Она двинулась ко мне: зубы стиснуты, лицо раскраснелось, по дороге смахнула с кофейного столика на пол бумаги и перевернула его.
– Никто из вас не понимает! Никто мне не может помочь! – прокричала она, нависнув надо мной.
Я подумал, что сейчас она меня ударит. Сердце бешено колотилось в груди. Она наклонилась: так низко, что наши лица едва не соприкасались; я не мог встать, не оттолкнув ее.

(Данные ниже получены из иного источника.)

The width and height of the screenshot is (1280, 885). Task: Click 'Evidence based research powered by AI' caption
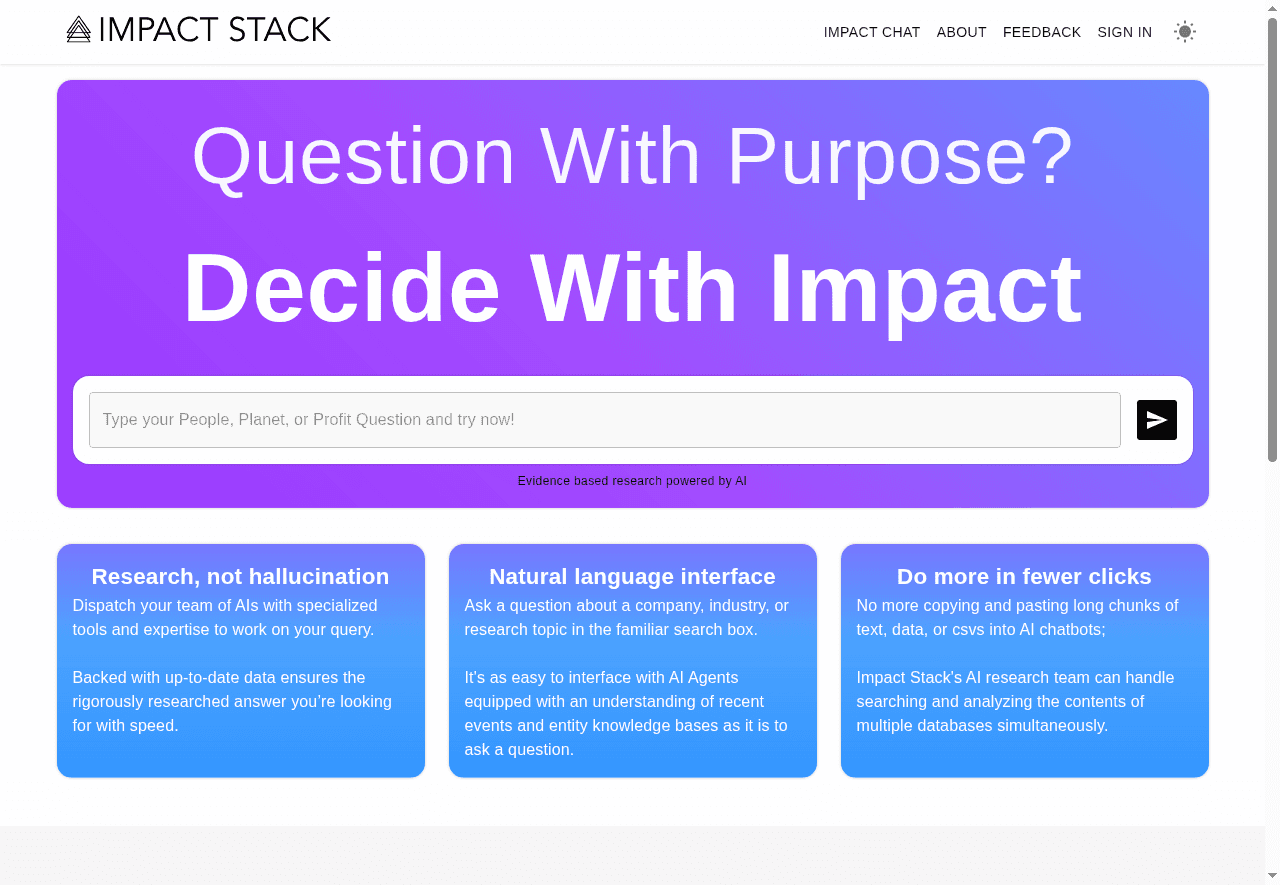click(x=632, y=481)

Она глядела мне прямо в глаза, продолжая кричать «почему вы не хотите мне помочь?!» и брызжа слюной. Но вдруг лицо ее переменилось, как будто она увидела себя в зеркале. Она разжала зубы, выпрямилась, подхватила свою сумку и выскочила из кабинета, с грохотом захлопнув за собой дверь. Я не пошевелился; так и сидел за столом, пытаясь прийти в себя, и чувствовал, как у меня трясутся руки.
Дверь распахнулась, и я поднял голову, решив, что Кристи вернулась.
– Еще один «довольный» покупатель? – спросила Эми, задрав одну бровь. – Я услышала, как Кристи орет, и подумала, что тебе может понадобиться помощь. Но ты, похоже, разобрался сам.
Она улыбнулась, подняла стул и поставила на место столик. Мне хотелось ей сказать, что ни в чем я не разобрался. Я вообще не знал, как поступить.
Появилась сестра Штейн.
– Я слышала, наша мадам опять разбушевалась. Она что, уже ушла? Надо, чтобы кто-то с ней поговорил и предупредил ее. Такое поведение в клинике недопустимо. Она постоянно так делает.
Эми вышла, и сестра Штейн собралась последовать за ней, но я попросил ее остаться.
– Да? – спросила она.
Я не знал, что сказать.
– Она меня напугала, – выдавил я кое-как и сразу пожалел о своих словах. Насколько трусливо они прозвучали? – Я думал, она меня ударит, – добавил, пытаясь оправдаться.
Я чувствовал, как краснею. Такого стыда не испытывал с тех пор, как описался в раздевалке, когда из моего шкафчика внезапно выскочил Энтони Страуд. Но тогда мне было всего 5 лет. И почему из всех людей, кому я мог рассказать о своем испуге, я выбрал сестру Штейн? Это же все равно что искать сочувствия у Чингисхана!
Она закрыла дверь за собой. Не смейтесь, прошу, не смейтесь надо мной, думал я. Но она не собиралась смеяться. Вместо этого Сестра Штейн села на стул и наклонилась ко мне. Я замер в ожидании каких-нибудь мудрых слов.
– У вас все получается. Это трудная работа и трудные пациенты. Всем, кто здесь работает, временами бывает страшно. Но вы молодец.
Коротко и по делу. Очень в духе сестры Штейн. Она встала и пошла к двери.